K男 今度新しくウチのグループ用にWebサーバーを作りたいんだよね
R子 え? わ、私は今すっごく忙しいですぅ(悲)
K男 ん? まだ何も言ってないけど? そんなに作ってみたいのかー。じゃ、よろしく!(ニヤリ)
R子 (しまった…)
K男 そうそう、今回のWebサーバーの構成は、他の部署のポータルサーバーとして横展開したいと思っているんだよね。そこで同じ環境のWebサーバーが間単に作れるように、Webサーバーのインストールと設定をPuppetを使って自動化しておいてね。
R子 私、Puppetほとんど使ったことがないですよぉ(悲)
前回の「PXE+Kickstartで動かすVirtualBox+CentOS環境自動構築サーバーの作り方」では、KickstartによるOSインストールの自動化について紹介しました。
KickstartはOSのインストールを自動化できて便利ですが、できるのはOSのインストールと簡単なシェルスクリプトで可能な設定までです。より本格的なサーバー構築と環境設定を自動化するには、PuppetやChefといった構成管理ツールを利用する必要があります。今回はPuppetのインストールと動作確認をしましょう。
Puppetはスタンドアロン型とagent/master型とで2つの動作形態があります。本連載ではagent/master型を基本に説明しますが、スタンドアロンについても適時説明します。
説明に入る前に、前回作ったCentOS環境に加えて、もうひとつ新規にVMを作成してCentOS環境を準備してください。前回の自動構築サーバーでインストールするといいでしょう。パッケージの構成は前回と同様で構いません。ただし、前回はホスト名をデフォルトのlocalhost.localdomainのままにしていましたが、今回はユニークなホスト名を付けてください。

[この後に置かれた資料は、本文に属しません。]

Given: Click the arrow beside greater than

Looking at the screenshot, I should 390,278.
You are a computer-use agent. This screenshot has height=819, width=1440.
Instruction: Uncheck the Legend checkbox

セットアップ後にホスト名を変更する場合はネットワーク設定ファイル(/etc/sysconfig/network)のHOSTNAMEにホスト名を記述します。自動インストールで1台だけセットアップする場合限定ですが、Kickstartファイルのネットワーク設定を以下のようにする方法もあります。
network --bootproto=dhcp --onboot=yes --hostname={ホスト名}
前述の通り、Puppetをagent/master型でセットアップしますので、以下の項目について確認しましょう。
Puppet masterとagentはTCPの8140番ポートで通信します。前回の説明通りmaster側agent側共にiptablesサービスとSELinuxを無効化してください。
masterとagentはお互いにホスト名で通信できる必要があります。本来はDNSを使って名前解決できるのが理想ですが、ここではお手軽にhostsファイルに記載して間に合わせます。masterとagent双方のhostsファイル(/etc/hosts)に以下のエントリを追加してください。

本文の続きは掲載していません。